**** Given data ****
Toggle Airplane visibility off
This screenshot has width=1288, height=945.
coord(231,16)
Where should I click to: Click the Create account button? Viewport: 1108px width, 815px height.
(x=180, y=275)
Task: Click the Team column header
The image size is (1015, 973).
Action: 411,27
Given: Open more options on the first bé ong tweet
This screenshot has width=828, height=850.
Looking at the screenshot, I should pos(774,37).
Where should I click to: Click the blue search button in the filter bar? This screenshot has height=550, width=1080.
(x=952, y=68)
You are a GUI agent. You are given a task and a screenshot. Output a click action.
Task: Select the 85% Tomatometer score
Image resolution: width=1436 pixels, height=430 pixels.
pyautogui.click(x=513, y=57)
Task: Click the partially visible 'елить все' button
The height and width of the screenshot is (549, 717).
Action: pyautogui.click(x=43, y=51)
****
Exercise requirements.
Exactly as written, give the line containing "Task: Click the Team column header" and all remaining lines of the records.

Answer box.
Task: Click the Team column header
The image size is (1015, 973).
Action: 411,27
Given: Open more options on the first bé ong tweet
This screenshot has width=828, height=850.
Looking at the screenshot, I should pos(774,37).
Where should I click to: Click the blue search button in the filter bar? This screenshot has height=550, width=1080.
(x=952, y=68)
You are a GUI agent. You are given a task and a screenshot. Output a click action.
Task: Select the 85% Tomatometer score
Image resolution: width=1436 pixels, height=430 pixels.
pyautogui.click(x=513, y=57)
Task: Click the partially visible 'елить все' button
The height and width of the screenshot is (549, 717).
Action: pyautogui.click(x=43, y=51)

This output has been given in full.